Game Rant’s William Case reviews Toy Soldiers Cold War
Long before there were devices like Atari and Xbox 360, kids would reenact there war-games the best way they knew how: plastic soldiers and makeshift battlegrounds. Digging in the dirt, imagining the bullets and bombs as the toy figurines made their stand was a hallmark of an afternoon, and a cherished memory by many.
Like it or not, those days seem to have passed by, but the act of toy soldiers living out combat drills has yet to lose its appeal. Signal Studios has taken the nostalgia into consideration with Toy Soldiers: Cold War, their latest release for Xbox Live’s Summer of Arcade, and not only incorporated the wartime ascetic into gameplay but also the sheer over-the-top childhood antics that came from playing with plastic figurines.
Embracing the 1980s, Toy Soldiers: Cold War, is about Rambo-esq explosions, Top Gun dogfights, and Red Dawn defense lines. It’s a game that strives to be a little bit of everything: some 3rd-person shooter, a dash of flight simulation, and a heap of RTS/turret defense, all packed tightly into a powder keg. The interesting thing is that, if managed correctly, it can actually come off without a hitch, but correctly is that key word.
Cold War fundamentally is a turret defense game, staging players to defend their “toy box” from incoming waves of enemy units by building and upgrading turrets. Players will have seven different choices to choose from, in terms of offense or defense, ranging from the impact-heavy Artillery turret, to the run-and-gun Machine Gun turret. Most can be built anywhere within the given turret points, as long as the money is available, and their upgrades (which there are three of) have room to expand).
At any given time, if the player feels like the combat is moving too slow (or there is a key unit on the field), the player can jump into one of the turrets and fire at will. It’s probably one of the more interesting and entertaining parts of the battle, as you can lose yourself in the early stages of combat, just by attacking and gunning down lines of foes. The downfall is that, in this mode, there are no indicators for your turret, or the other turrets, to indicate when health is running low – so micromanaging becomes priority.
But that doesn’t mean players shouldn’t use those turrets. If a user-controlled turret shoots down one of the aforementioned “key units,” a new feature called “Barrage” becomes available. Much like with the Call of Duty Airstrikes, Barrage allows abilities to be stockpiled for later use: Nuclear Strike, Air Raid, Commando (a limited time user-controlled character that looks like Rambo) and others are all on the list. Players can also catch a Barrage by earning a 40x multiplier.
Using one of the potential “battery powered” units can also work to collect a Barrage. Attack helos, tanks and fighter jets all make an appearance – allowing players to jump in and deliver carnal damage to the enemy as long as the battery meter lasts in their toy. Usually there are additional batteries floating around the map, but they only grant so much additional power – and can be a hassle to collect, causing more pain than they’re worth. As a result, there are plenty of strategic decisions: when to pull out your big guns during a wave or when to use a Barrage.

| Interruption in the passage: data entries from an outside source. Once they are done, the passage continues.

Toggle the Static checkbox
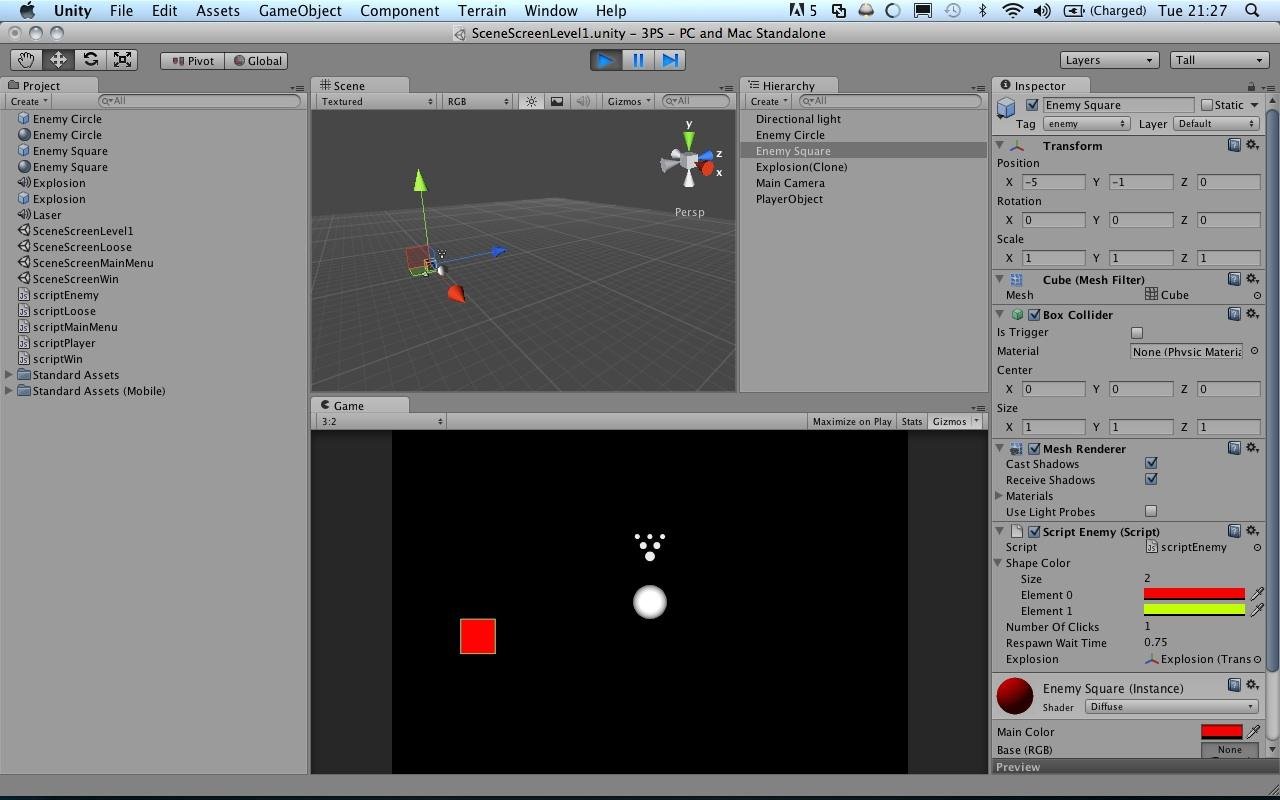This screenshot has width=1280, height=800. click(1207, 105)
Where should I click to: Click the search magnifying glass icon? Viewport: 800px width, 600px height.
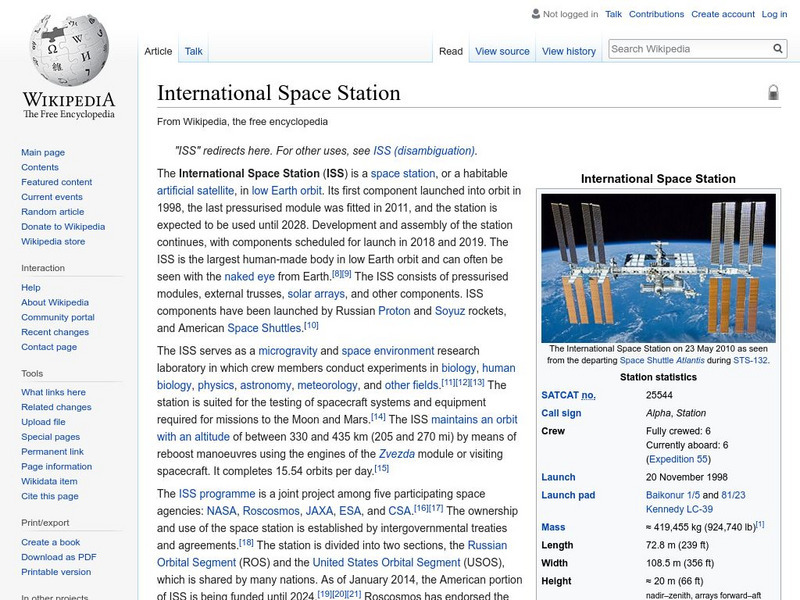click(x=778, y=49)
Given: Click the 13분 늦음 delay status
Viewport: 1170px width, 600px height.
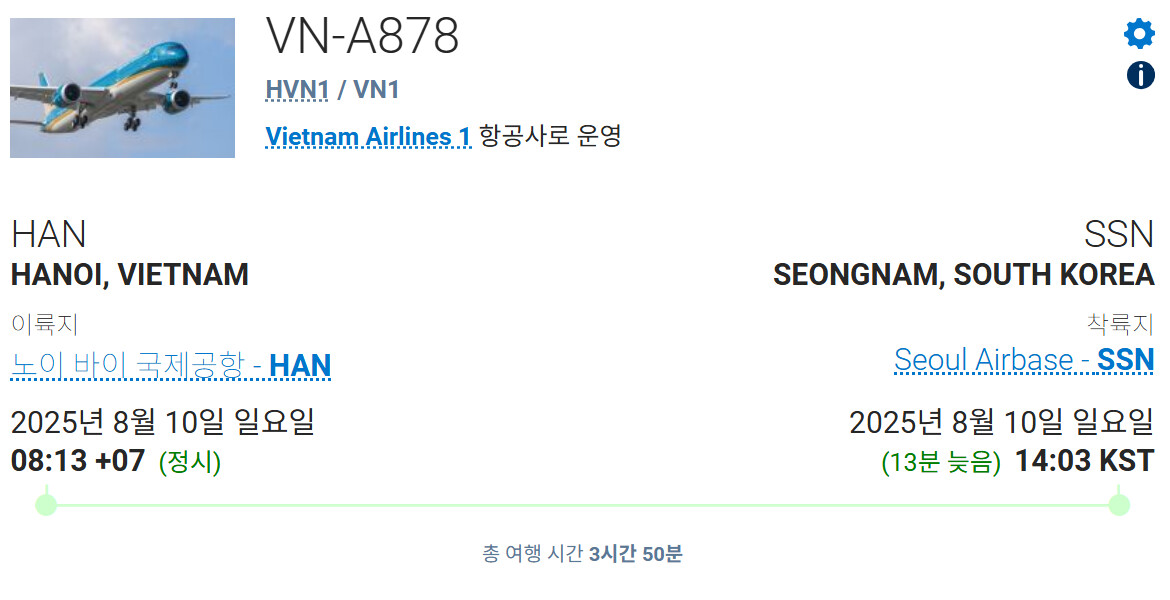Looking at the screenshot, I should click(940, 462).
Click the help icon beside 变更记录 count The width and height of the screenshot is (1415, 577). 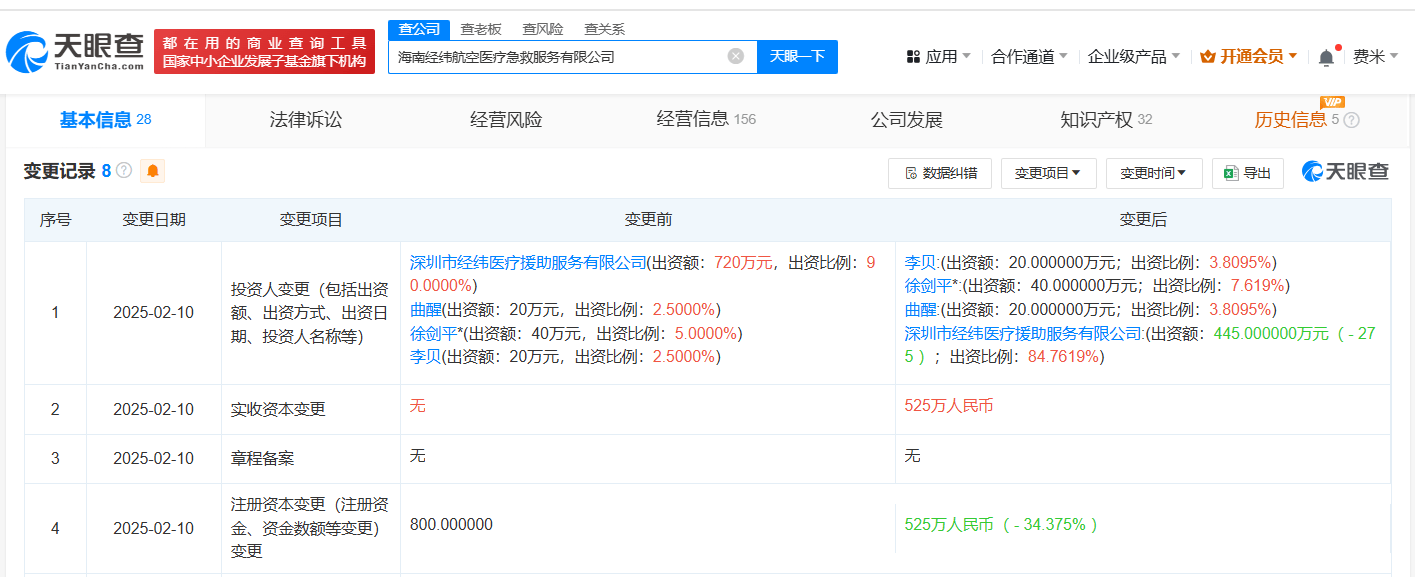coord(124,171)
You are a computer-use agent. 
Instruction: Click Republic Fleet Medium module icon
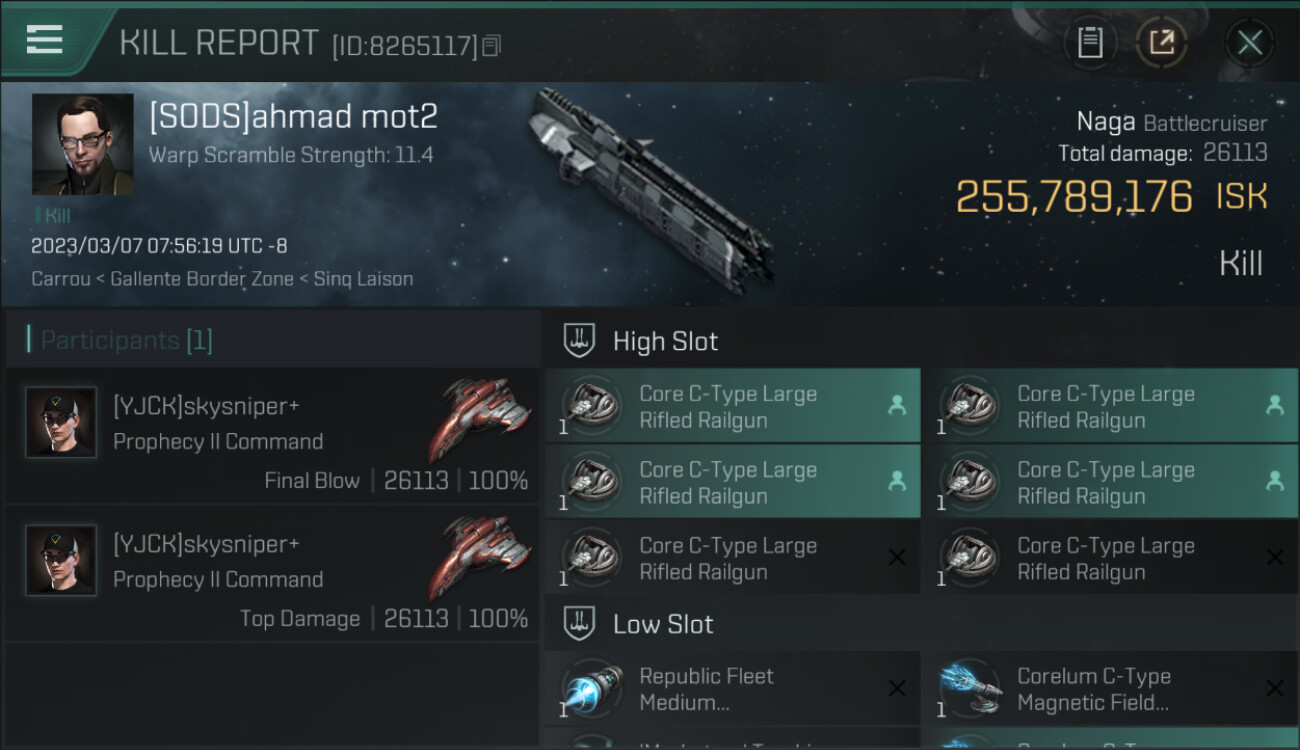(x=591, y=689)
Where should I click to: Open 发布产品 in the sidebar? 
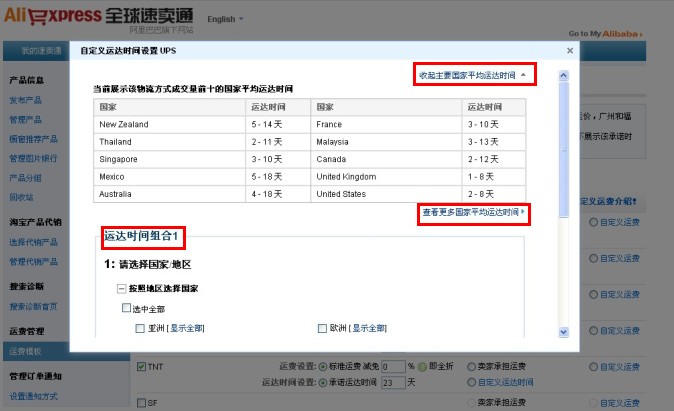[26, 101]
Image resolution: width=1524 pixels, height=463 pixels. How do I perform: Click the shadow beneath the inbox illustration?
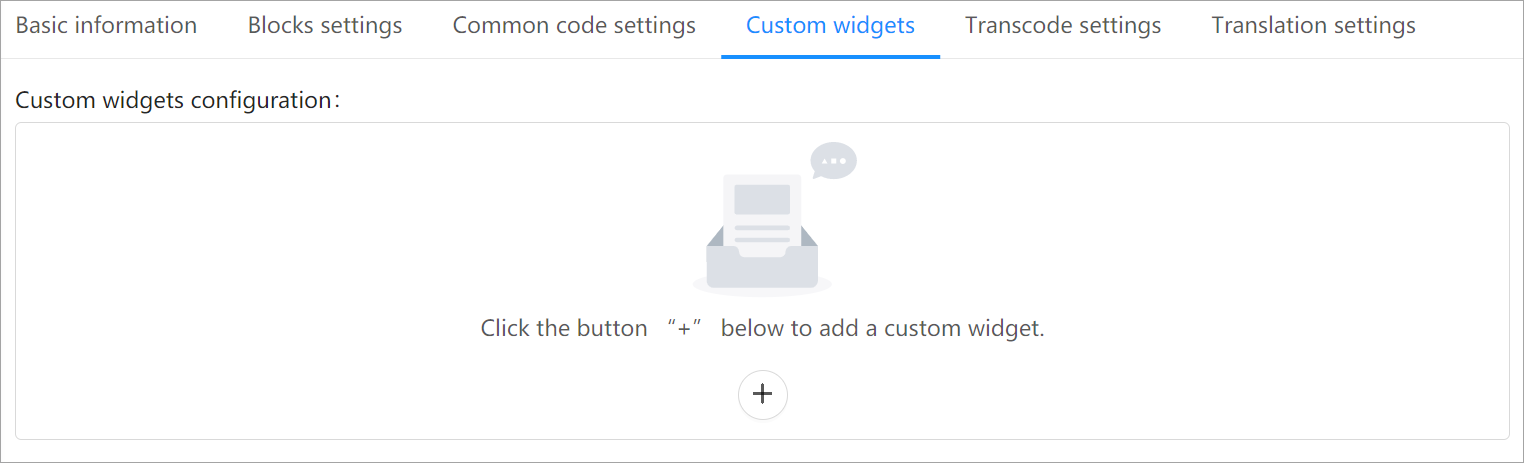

Yet, through it’s interesting design, some of Cold War’s plastic melts – and gums up the works. A lot of the issues with the game stem from poor maneuverability within the turrets and lackluster response times. You will be in those turrets, as more often than not, the AI controlling them will miss vital shots or wait until the enemy is right on top of them – while the player can shoot down an enemy tank on the other side of the map.
There’s also issues around how the waves are tiered, some tanks and enemies simply run over the turrets and destroy them, even when they are at full health. Couple that to a tittering level of difficulty near the latter end of the 11 campaign levels and Toy Soldiers: Cold War can get a bit frustrating.
That’s why there’s the option to go co-op, either online of split-screen. This makes the game move smoother and easier and also helps build a world of different tactical strategies that, with future DLC, could be worth checking-out. That same mentality carries over to its Versus Mode as well, where players turn the tables and can take control of their own minions, throwing them against either AI or online counterpart to claim building dominance. The sad part is that there are only three maps for online (as it is for the Survival mode – which is exactly what its name implies) but, despite a lack of maps, there’ll still be enough to keep players invested.
Plus if players want to hone their skills and build up achievements or challenge points for a better solider, they can always head to the Mini-games. Inspired by the campaign themselves, the six different modes simply give players a chance to blow things up and test their mettle. The only complaint is that with limiting times it’s hard to really get into a groove – and cheapens the no-holds-barred experience.
Toy Soldiers: Cold War isn’t your parent’s kind of toy soldier game, played in the backyard or in the bedroom: it’s the kind where a hodgepodge of 80s nostalgia, gameplay, and solid design come to meet under one banner. For the most part, they meet with honor and dignity, striving for a better tomorrow. Yet with the slight hiccups in combat, a flippant AI, and some definitive issue with later campaign designs, it could be that the game might not be for everyone. But for those that do pick it up, they will have an entertaining time.
Toy Soldiers: Cold War is out exclusively for the Xbox 360 on Tuesday August 16th.